Unten wurde Lärm. Der Kellner rief aus dem Hause herauf, daß nach wenigen Minuten der Zug nach Berlin gehe.

Der Director öffnete die Zimmerthüre und sagte: „Herr Rauschenbach, wir reisen doch zusammen erst mit dem Nachtzuge?“

„Mit dem Nachtzuge! richtig, ich wenigstens!“ entgegnete Dieser fast heiter, während er die Thüre wieder schloß.

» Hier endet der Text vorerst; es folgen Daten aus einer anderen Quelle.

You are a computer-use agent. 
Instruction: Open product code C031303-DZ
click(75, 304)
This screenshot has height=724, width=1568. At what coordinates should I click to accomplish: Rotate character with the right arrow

Er trat dann einige Schritte zurück und griff in die Seitentasche seines Rockes, aus welcher er einen Gegenstand hervorzog, den er einen Augenblick lang betrachtete und dabei leise, aber entschieden sagte: „So brauche ich dich also doch noch, armseliges Ding, das ich für alle Fälle zu mir nahm! Nein, nein, nicht armselig, du arbeitest rasch und gut!“

Nach diesen Worten begab er sich an den Pfeilertisch, auf welchem Rosa’s kleiner Korb stand. Er griff darin herum. Eine Blume, die er noch fand, nahm er lächelnd heraus und drückte sie an’s Herz. Dann schritt er leise im Vorsaal auf und ab, ohne sich um das zu kümmern, was drinnen im Zimmer vorging.

Drinnen aber gab nun theils der Director, theils Theodor die nöthige Aufklärung über das Geschehene. Auch schrieb Theodor eine Anweisung auf zweihundert Louisd’or.

„Es geht von meinem Vermögen, Vater,“ sagte er lächelnd zum Schulrath, indem er das Papier ihm hinwies.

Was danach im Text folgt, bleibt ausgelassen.